◆ **Actions to take**:
a – Summarize the Dicomnode passage in two sentences.
b – Copy word for word everything in the Dicomnode passage from "If these Assumption" down to "will be rejected.".

◆ **Document passage**:
------------

This components requires a lot of moving parts to work together, which in turn
impose restrictions:

* All datasets have the 0x0008_0020 `StudyDate` Attribute and all historic
  Series have the `SeriesDescription` Attribute
* All non historic input datasets have the same `StudyDate`
* Patients do not have two historic studies on the same day
* You have configured another SCP to accept C-FIND, C-MOVE from the node. In
  normal lingo: The Dicomnode you create must be able to retrieve dicom datasets
* You can retrieve all the data you need over a single association, and a single
  C-FIND, but multiple C-MOVE's
* The Pipeline is configured such that the `PipelineTree` batch historic and
  current studies. (You didn't change `patient_identifier_tag` node attribute
  to StudyInstanceUID as example)

If these Assumption or restrictions are backbreaking - Send patches with the
whine.

### Modification to non-historic inputs

The "common" use case that the library attempts to handle is: Comparison between
old and new series of the same type. This poses a problem, where your normal
input would accept and add both the historic and current series, which is not
desirable because by default inputs assumes that there's only a single series in
them. You also cannot solve this by adding `enforce_single_series` because if
the historic series is added first, then the current series will be rejected.

------------

◆ **Data records**:
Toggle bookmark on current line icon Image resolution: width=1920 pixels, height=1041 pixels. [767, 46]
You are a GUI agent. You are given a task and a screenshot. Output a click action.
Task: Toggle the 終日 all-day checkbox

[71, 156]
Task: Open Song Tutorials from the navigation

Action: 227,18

------------

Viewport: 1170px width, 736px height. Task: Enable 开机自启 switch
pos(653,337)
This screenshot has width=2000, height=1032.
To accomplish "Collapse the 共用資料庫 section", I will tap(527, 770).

------------

◆ **Solutions to the exercise**:
a – The component needs many parts to work together, so it imposes restrictions: for example, every dataset must have a `StudyDate`, patients can't have two historic studies on the same day, and the Dicomnode must be able to retrieve DICOM datasets from another SCP. The library's common use case is comparing old and new series of the same type, but a normal input would accept both series even though inputs assume a single series by default, and adding `enforce_single_series` doesn't solve this because the current series is rejected if the historic series is added first.

b –
If these Assumption or restrictions are backbreaking - Send patches with the
whine.

### Modification to non-historic inputs

The "common" use case that the library attempts to handle is: Comparison between
old and new series of the same type. This poses a problem, where your normal
input would accept and add both the historic and current series, which is not
desirable because by default inputs assumes that there's only a single series in
them. You also cannot solve this by adding `enforce_single_series` because if
the historic series is added first, then the current series will be rejected.